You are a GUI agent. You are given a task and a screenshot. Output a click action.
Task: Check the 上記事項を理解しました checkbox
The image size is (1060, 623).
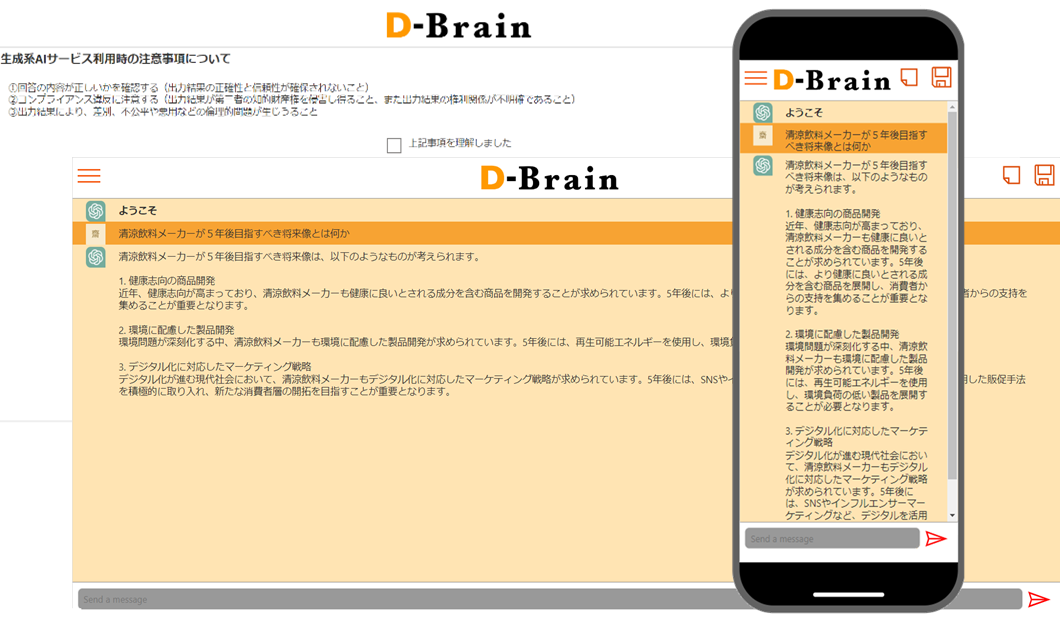point(394,143)
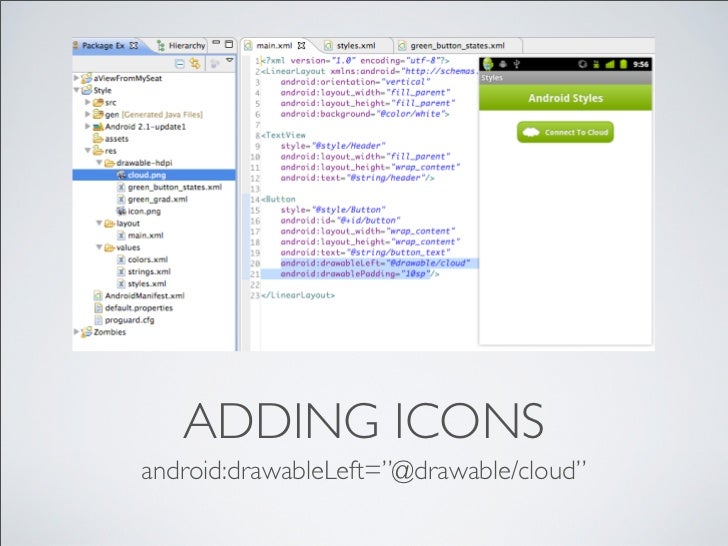Click the Android debug icon in status bar
The width and height of the screenshot is (728, 546).
click(x=502, y=64)
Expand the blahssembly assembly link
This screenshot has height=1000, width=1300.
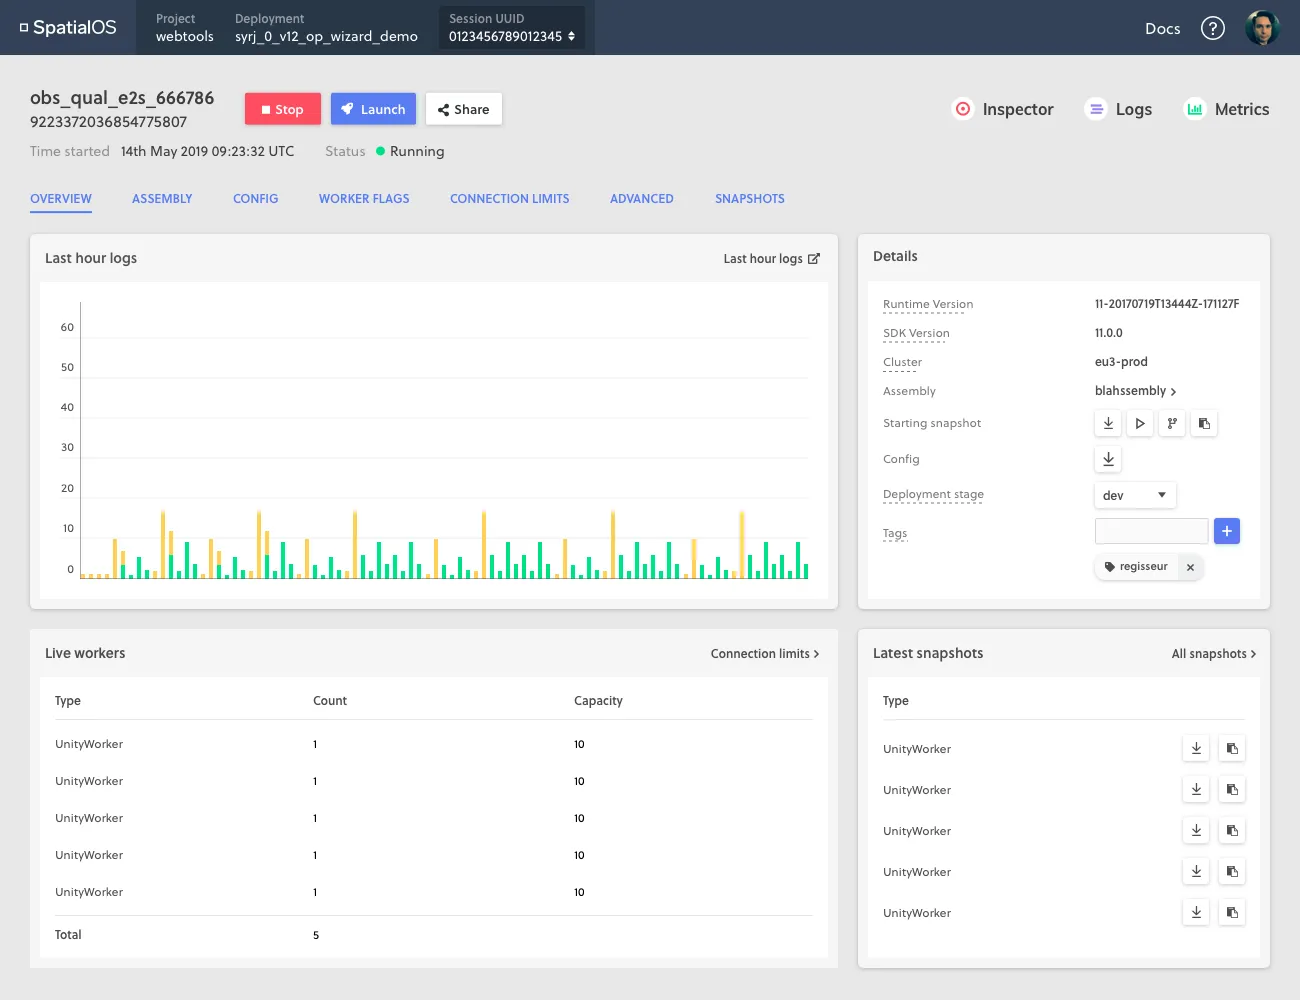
■ ■ ■ ■
Problem requirements: Output each record above word for word, leaving out images.

Written answer:
You are a GUI agent. You are given a task and a screenshot. Output a click action.
Task: Check the 上記事項を理解しました checkbox
The image size is (1060, 623).
point(394,143)
Click the Android debug icon in status bar
The width and height of the screenshot is (728, 546).
click(x=502, y=64)
Expand the blahssembly assembly link
This screenshot has height=1000, width=1300.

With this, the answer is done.